To support the deal, today Generali started the placement of up to 15.5 million own shares, equating to approximately 1% of the share capital, in line with the Group’s goal to manage its capital and liquidity efficiently. Together with this placement, the acquisition of 7% of Generali Deutschland Holding will be broadly neutral in terms of Solvency I.
The Group CEO of Generali, Mario Greco, said: “The acquisition of the minority interest in Generali Deutschland Holding is consistent with our aim to have full control of all our strategic business units and is part of our plan to simplify the Group. This will be a value-accretive investment which will generate a return above the profitability target outlined in our strategic plan.”
With a premium income totaling €17.6 billion in 2012 and 13.5 million customers, Generali Deutschland is the second-largest insurance provider in Germany and the leading operator in direct channels.

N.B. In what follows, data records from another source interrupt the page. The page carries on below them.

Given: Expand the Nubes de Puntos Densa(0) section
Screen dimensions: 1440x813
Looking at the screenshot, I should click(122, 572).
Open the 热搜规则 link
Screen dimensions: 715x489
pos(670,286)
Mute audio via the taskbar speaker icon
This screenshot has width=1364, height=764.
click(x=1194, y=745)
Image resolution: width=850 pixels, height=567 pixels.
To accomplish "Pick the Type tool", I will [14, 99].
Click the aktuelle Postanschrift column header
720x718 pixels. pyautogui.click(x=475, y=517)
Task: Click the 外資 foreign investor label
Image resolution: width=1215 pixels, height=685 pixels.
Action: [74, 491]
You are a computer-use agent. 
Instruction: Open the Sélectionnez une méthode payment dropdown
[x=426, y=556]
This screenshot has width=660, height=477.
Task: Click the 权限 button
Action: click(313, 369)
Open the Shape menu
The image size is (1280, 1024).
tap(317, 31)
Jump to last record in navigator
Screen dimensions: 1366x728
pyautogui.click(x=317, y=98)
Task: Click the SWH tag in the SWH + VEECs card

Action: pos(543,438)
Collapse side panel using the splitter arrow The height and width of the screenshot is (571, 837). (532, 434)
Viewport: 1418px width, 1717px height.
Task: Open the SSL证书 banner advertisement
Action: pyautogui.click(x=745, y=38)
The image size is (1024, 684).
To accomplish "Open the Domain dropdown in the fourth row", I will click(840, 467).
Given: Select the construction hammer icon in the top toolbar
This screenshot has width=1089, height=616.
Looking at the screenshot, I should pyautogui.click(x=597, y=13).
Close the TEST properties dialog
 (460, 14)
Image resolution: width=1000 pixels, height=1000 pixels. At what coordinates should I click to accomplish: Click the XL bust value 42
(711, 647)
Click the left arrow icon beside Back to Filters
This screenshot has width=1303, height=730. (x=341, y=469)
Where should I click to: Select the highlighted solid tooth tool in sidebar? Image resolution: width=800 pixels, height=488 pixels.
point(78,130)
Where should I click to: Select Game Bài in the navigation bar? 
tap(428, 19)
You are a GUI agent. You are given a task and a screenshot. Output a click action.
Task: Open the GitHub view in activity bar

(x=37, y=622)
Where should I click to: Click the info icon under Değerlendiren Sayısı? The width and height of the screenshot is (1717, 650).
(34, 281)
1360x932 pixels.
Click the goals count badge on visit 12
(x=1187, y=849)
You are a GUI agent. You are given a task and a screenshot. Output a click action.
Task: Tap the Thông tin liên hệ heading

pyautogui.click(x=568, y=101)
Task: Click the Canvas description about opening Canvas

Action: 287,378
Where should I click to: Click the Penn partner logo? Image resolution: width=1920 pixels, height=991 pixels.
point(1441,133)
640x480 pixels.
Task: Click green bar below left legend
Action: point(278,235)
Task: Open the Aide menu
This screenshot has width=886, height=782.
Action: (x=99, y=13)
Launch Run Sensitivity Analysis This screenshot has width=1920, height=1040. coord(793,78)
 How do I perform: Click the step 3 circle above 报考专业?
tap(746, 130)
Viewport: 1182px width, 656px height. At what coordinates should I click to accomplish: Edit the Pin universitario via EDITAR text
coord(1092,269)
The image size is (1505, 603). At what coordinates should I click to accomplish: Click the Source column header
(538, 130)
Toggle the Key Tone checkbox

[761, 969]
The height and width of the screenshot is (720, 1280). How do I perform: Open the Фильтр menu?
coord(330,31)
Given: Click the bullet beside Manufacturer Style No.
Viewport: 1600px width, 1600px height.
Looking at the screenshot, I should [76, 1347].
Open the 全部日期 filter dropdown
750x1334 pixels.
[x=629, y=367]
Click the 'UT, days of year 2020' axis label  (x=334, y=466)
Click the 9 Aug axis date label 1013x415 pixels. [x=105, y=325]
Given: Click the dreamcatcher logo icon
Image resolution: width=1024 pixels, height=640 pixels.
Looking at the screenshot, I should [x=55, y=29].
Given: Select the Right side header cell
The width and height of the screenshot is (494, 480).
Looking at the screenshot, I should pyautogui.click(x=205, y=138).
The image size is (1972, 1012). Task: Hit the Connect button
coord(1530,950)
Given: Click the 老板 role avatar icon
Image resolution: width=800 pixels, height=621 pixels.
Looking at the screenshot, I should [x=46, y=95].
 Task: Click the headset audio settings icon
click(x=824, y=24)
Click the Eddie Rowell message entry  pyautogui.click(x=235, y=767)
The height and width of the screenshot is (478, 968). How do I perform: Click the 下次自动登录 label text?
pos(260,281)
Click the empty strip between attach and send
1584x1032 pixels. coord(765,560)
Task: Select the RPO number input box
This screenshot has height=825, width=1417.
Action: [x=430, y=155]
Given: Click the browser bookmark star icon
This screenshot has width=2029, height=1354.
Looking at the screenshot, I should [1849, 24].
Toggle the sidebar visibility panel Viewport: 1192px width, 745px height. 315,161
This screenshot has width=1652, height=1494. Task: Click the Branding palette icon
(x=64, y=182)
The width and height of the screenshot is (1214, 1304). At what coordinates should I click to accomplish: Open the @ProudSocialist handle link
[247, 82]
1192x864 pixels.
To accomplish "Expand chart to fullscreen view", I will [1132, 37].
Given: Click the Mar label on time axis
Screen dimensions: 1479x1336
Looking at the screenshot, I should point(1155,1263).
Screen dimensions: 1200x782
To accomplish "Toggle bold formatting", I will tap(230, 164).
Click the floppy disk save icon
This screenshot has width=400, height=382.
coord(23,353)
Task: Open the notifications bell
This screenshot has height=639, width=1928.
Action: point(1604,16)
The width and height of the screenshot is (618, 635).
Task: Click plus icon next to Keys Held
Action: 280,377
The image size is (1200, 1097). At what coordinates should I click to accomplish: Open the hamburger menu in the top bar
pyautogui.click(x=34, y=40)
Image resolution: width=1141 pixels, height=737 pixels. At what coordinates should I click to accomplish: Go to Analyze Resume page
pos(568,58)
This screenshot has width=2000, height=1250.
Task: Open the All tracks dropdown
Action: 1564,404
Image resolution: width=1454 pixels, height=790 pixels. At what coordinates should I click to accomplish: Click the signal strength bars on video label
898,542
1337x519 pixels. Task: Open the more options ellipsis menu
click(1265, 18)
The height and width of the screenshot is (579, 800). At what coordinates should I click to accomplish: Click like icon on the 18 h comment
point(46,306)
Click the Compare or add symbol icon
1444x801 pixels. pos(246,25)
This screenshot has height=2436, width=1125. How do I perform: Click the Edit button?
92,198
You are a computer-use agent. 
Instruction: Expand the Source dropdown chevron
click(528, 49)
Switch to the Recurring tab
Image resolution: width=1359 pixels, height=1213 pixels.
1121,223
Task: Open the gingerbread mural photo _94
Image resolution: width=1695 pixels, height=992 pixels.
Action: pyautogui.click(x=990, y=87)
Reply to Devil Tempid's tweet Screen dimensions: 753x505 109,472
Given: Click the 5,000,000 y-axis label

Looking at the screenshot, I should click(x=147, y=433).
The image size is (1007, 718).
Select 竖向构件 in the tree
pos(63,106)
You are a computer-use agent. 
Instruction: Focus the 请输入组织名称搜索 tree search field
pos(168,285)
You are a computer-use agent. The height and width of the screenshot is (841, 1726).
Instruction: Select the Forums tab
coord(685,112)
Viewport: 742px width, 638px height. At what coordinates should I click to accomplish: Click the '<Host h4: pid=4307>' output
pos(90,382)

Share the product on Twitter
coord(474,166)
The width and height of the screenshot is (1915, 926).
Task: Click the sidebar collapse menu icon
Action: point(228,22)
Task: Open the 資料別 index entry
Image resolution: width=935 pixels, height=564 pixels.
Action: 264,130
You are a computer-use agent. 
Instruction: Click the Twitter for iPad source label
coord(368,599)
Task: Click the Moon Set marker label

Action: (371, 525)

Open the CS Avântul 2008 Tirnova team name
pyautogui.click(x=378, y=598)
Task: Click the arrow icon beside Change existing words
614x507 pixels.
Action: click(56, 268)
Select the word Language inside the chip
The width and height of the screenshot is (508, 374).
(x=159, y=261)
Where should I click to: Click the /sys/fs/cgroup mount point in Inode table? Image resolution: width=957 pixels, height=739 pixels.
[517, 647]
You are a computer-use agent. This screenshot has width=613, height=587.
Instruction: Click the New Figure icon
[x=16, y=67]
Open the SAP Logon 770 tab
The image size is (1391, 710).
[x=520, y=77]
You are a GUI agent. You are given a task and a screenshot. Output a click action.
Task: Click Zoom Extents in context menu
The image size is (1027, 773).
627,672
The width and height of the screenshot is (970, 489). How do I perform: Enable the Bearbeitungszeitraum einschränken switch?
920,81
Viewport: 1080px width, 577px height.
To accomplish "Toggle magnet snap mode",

It offers a complete range of Life, Property&Casualty and Health products and services through a multi-channel distribution approach.
PURCHASE OF 3% AND STRUCTURE OF THE SQUEEZE-OUT
Generali has agreed to acquire a 3% stake in the company from a group of private investors at an initial price of €105 per share, resulting in a total consideration of €171 million, subject to a potential top up depending on the evaluation in the squeeze-out proceeding.
Pursuant to the applicable laws in case of squeeze-out, Generali will offer the minority shareholders a cash compensation per share calculated on the basis of the highest of the Generali Deutschland Holding weighted average market price over the last three months and the intrinsic value of the Generali Deutschland Holding shares as per the German valuation standard.
The squeeze-out is subject to the approval of Generali Deutschland Holding shareholders, who will meet in an extraordinary session which is expected to be held by the end of this year. Upon closing of the squeeze-out procedure, Generali Deutschland Holding will be delisted from the regulated market.
UBS Investment Bank acted as financial advisor for Generali in the transaction.
PLACEMENT OF TREASURY SHARES
Assicurazioni Generali announces the launch of a placement of up to 15.5 million treasury shares, equal to approximately 1% of its share capital, currently held by Generali Group companies. The purpose of the transaction is to provide the liquidity for the squeeze-out and further optimize the capital structure of the Group.
The placement is addressed to eligible institutional investors with final terms to be determined through an accelerated bookbuilding process. Bookbuilding will commence immediately, although the right is reserved to close the books at any time. The Generali Group has further agreed to other market terms and conditions for the placement.
BNP Paribas, Morgan Stanley and UBS Investment Bank have been appointed by Generali to act as Joint Global Coordinators and Joint Bookrunners for the placement. Disclosure regarding the results of the placement will be made upon its completion.
This announcement is for informational purposes only and is not an offer to sell, or the solicitation of an offer to buy, any securities. The offer and sale of the securities referred to in this announcement has not been, nor will it be, registered under the United States Securities Act of 1933 and the securities may not be offered or sold in the United States absent such registration or an applicable exemption from registration. There will be no public offering of the securities in the United States in connection with this transaction, nor will there be any offer to the public of securities in Italy (nor has there been or will be any registration with Consob) since the accelerated bookbuilt offering is exclusively reserved to “Qualified Investors” (as defined in Consob Regulation n. 11971 of 14 May 1999, as subsequently amended). There shall be no sale of these securities in any State or jurisdiction in which such an offer or sale would be unlawful. No action has been or will be taken to permit a public offering of the securities in any jurisdiction, including Italy. In member states of the European Economic Area (“EEA”) which have implemented the Prospectus Directive (each, a “Relevant Member State”), this announcement and any offer if made subsequently is directed exclusively at persons who are “qualified investors” within the meaning of the Prospectus Directive. For these purposes, the expression “Prospectus Directive” means Directive 2003/71/EC (and amendments thereto, including the 2010 PD Amending Directive, to the extent implemented in a Relevant Member State), and includes any relevant implementing measure in the Relevant Member State and the expression “2010 PD Amending Directive” means Directive 2010/73/EU. Each of BNP Paribas, Morgan Stanley & Co. International plc and UBS Limited (“the “Managers”) is acting on behalf of Generali Group companies and no one else in connection with the placement and will not be responsible to any other person for providing the protections afforded to any of its clients or for providing advice in relation to the placement. None of the Managers will regard any other person as its client in relation to the placement.
Each of the Managers and any of their respective affiliates may participate in the placement for their own account on a proprietary basis.
(*) Total net profit as published in the Generali Deutschland Holding’s 2012 consolidated annual report.